Sharanya Parimanoharan, Ruwan D. Nawarathna

公開日: 2025/9/20

Abstract

The rapid adoption of large language models (LLMs) such as ChatGPT has blurred the line between human and AI-generated texts, raising urgent questions about academic integrity, intellectual property, and the spread of misinformation. Thus, reliable AI-text detection is needed for fair assessment to safeguard human authenticity and cultivate trust in digital communication. In this study, we investigate how well current machine learning (ML) approaches can distinguish ChatGPT-3.5-generated texts from human-written texts employing a labeled data set of 250 pairs of abstracts from a wide range of research topics. We test and compare both classical (Logistic Regression armed with classical Bag-of-Words, POS, and TF-IDF features) and transformer-based (BERT augmented with N-grams, DistilBERT, BERT with a lightweight custom classifier, and LSTM-based N-gram models) ML detection techniques. As we aim to assess each model's performance in detecting AI-generated research texts, we also aim to test whether an ensemble of these models can outperform any single detector. Results show DistilBERT achieves the overall best performance, while Logistic Regression and BERT-Custom offer solid, balanced alternatives; LSTM- and BERT-N-gram approaches lag.
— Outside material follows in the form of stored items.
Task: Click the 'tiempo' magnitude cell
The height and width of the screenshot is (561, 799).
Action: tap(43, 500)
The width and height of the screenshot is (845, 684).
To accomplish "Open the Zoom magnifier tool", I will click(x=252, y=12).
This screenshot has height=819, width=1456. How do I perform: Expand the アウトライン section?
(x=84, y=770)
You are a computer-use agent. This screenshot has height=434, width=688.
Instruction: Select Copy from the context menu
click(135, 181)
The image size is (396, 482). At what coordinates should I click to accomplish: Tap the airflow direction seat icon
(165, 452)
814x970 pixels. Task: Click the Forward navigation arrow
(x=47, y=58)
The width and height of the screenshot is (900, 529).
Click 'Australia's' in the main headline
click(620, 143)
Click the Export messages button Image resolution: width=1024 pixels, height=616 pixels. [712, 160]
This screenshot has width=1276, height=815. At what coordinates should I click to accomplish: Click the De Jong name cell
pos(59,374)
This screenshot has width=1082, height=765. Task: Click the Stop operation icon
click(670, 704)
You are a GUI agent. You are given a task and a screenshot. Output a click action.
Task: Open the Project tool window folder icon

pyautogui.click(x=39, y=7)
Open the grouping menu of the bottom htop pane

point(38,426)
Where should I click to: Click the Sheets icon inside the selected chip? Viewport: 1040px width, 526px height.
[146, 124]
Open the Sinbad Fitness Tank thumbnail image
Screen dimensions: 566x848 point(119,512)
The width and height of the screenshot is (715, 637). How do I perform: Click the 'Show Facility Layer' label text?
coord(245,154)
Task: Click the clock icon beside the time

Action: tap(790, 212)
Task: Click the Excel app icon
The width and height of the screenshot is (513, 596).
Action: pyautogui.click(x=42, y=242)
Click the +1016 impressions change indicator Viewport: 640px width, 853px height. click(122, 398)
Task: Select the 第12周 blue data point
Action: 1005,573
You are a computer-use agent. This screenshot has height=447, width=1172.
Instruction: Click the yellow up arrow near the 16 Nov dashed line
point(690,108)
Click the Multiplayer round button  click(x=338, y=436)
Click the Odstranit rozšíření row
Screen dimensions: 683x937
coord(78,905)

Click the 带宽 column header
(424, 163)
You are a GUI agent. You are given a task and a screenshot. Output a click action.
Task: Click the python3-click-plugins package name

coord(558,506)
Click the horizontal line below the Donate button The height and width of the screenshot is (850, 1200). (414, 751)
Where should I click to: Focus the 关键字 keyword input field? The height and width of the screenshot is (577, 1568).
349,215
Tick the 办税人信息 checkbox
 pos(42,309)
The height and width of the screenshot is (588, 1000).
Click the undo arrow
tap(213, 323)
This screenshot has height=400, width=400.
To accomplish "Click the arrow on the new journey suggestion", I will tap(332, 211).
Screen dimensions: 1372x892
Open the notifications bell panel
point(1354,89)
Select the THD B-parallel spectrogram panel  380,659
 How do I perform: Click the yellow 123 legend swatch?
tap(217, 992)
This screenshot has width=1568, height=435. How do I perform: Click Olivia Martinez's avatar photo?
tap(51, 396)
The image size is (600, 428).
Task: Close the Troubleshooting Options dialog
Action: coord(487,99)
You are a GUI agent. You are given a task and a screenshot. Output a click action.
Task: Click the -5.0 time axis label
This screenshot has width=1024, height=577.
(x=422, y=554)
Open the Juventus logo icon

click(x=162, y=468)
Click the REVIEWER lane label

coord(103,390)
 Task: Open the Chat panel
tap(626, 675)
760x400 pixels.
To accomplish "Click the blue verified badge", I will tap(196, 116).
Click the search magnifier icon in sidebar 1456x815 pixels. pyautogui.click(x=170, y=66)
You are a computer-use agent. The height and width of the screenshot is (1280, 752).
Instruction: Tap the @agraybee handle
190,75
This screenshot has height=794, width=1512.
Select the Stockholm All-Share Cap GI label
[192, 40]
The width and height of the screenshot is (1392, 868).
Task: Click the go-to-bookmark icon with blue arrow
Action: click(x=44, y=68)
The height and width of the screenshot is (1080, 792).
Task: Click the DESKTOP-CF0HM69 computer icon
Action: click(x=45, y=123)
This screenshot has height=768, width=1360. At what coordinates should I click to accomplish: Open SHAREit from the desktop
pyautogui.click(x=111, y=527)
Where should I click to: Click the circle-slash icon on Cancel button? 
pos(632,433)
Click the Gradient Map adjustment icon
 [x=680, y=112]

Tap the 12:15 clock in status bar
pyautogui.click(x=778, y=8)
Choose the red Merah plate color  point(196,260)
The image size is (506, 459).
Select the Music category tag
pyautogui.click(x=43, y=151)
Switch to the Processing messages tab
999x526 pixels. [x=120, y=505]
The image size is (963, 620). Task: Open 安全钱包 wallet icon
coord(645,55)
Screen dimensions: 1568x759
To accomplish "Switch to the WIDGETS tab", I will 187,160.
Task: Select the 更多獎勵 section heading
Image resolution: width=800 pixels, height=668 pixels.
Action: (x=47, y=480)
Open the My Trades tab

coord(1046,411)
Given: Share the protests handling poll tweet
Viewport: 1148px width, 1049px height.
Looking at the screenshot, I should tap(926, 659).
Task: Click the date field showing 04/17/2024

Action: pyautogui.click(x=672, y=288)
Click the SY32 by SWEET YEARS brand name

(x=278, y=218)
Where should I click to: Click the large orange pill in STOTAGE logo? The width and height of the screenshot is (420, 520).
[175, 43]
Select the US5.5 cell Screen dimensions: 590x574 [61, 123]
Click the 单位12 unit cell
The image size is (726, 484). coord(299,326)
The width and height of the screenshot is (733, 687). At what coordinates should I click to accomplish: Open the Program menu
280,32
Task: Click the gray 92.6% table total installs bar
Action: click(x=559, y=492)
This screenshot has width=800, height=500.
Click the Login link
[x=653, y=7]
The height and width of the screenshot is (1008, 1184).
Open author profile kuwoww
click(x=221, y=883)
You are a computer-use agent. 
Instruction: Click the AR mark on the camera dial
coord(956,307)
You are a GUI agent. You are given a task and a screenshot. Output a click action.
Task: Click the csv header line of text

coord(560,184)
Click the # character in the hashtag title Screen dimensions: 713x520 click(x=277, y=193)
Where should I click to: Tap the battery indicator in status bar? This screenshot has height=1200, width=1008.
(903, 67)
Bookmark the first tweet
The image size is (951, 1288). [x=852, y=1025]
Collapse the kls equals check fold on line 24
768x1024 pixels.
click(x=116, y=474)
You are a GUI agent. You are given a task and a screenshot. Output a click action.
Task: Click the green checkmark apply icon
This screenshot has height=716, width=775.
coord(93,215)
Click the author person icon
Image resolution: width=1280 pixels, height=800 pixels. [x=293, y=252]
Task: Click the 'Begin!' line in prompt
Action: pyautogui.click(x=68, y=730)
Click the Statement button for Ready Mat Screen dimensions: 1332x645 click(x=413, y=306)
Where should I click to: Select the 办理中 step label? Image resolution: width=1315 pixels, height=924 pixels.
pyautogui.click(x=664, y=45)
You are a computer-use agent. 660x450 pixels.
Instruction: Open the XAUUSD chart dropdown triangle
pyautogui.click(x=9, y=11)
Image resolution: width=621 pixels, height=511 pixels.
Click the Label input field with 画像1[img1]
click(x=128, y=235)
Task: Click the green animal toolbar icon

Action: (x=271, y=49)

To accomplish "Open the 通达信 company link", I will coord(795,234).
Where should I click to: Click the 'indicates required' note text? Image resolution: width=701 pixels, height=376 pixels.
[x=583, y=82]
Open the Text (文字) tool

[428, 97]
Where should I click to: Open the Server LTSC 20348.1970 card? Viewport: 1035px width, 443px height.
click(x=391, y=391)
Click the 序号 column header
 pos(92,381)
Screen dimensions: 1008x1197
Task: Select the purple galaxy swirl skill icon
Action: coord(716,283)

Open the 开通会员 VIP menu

The max voting ensemble of the three best models fails to surpass DistilBERT itself, highlighting the primacy of a single transformer-based representation over mere model diversity. By comprehensively assessing the strengths and weaknesses of these AI-text detection approaches, this work lays a foundation for more robust transformer frameworks with larger, richer datasets to keep pace with ever-improving generative AI models.